From quizzing it a bit it has good knowledge but limited reasoning. For example ...

apitman · 2024-09-26T05:21:13 1727328073

> it oversold Rust a bit and claimed Python had issues it doesn't actually have

So exactly like a human

fennecfoxy · 2024-09-26T12:24:13 1727353453

Well the feathers heavier than lead thing is definitely somewhere in training data.

Imo we should be testing reasoning for these models by presenting things or situations that neither the human or machine has seen or experienced.

Think; how often do humans have a truly new experience with no basis on past ones? Very rarely - even learning to ride a bike it could be presumed that it has a link to walking/running and movement in general.

Even human "creativity" (much ado about nothing) is creating drama in the AI space...but I find this a super interesting topic as essentially 99.9999% of all human "creativity" is just us rehashing and borrowing heavily from stuff we've seen or encountered in nature. What are elves, dwarves, etc than people with slightly unusual features. Even aliens we create are based on: humans/bipedal, squid/sea creature, dragon/reptile, etc. How often does human creativity really, _really_ come up with something novel? Almost never!
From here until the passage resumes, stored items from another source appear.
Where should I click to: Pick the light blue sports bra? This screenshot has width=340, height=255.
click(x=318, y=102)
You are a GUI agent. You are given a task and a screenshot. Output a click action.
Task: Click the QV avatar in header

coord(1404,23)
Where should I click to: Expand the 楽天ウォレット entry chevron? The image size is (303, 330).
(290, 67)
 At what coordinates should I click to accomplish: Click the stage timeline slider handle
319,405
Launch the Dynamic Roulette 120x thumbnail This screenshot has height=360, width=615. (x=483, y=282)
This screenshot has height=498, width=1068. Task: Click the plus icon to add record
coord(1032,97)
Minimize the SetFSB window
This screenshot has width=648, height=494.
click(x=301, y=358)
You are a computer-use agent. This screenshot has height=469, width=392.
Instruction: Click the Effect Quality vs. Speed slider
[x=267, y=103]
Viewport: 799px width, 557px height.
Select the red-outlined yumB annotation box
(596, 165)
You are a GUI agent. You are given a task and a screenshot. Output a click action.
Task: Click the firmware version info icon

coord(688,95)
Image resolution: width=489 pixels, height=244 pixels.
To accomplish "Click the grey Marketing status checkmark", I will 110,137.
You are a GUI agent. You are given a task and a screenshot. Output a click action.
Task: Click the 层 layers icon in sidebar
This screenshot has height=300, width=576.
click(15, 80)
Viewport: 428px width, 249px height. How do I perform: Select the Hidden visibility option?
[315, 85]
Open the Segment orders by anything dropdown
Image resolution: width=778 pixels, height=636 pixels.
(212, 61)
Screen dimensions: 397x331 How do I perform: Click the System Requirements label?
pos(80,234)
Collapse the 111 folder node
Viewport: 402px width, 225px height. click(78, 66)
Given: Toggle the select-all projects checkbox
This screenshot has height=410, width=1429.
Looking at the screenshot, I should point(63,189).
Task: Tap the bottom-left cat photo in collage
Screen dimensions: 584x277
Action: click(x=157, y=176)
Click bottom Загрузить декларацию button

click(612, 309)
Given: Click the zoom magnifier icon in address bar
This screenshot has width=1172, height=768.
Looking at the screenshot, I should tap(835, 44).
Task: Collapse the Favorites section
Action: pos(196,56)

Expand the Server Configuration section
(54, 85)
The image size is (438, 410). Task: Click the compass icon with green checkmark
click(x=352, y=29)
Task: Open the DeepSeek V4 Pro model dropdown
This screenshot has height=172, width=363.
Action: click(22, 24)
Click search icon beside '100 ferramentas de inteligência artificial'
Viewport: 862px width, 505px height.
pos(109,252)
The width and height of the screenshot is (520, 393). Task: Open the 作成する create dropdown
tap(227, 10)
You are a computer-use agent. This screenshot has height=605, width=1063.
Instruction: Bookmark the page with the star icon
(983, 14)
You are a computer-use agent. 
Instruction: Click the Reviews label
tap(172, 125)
Edit: I think my overarching point is that we need to come up with better exercises to test these models, but it's almost impossible for us to do this because most of us are incapable of creating purely novel concepts and ideas. AGI perhaps isn't that far off given that humans have been the stochastic parrots all along.

ravetcofx · 2024-09-26T02:59:29 1727319569

I wonder if spelling out the weight would work better. two kilogram for wider token input.

dotnet00 · 2024-09-26T03:32:31 1727321551

It still confidently said that the feathers were lighter than the lead. It did correct itself when I asked it to check again though.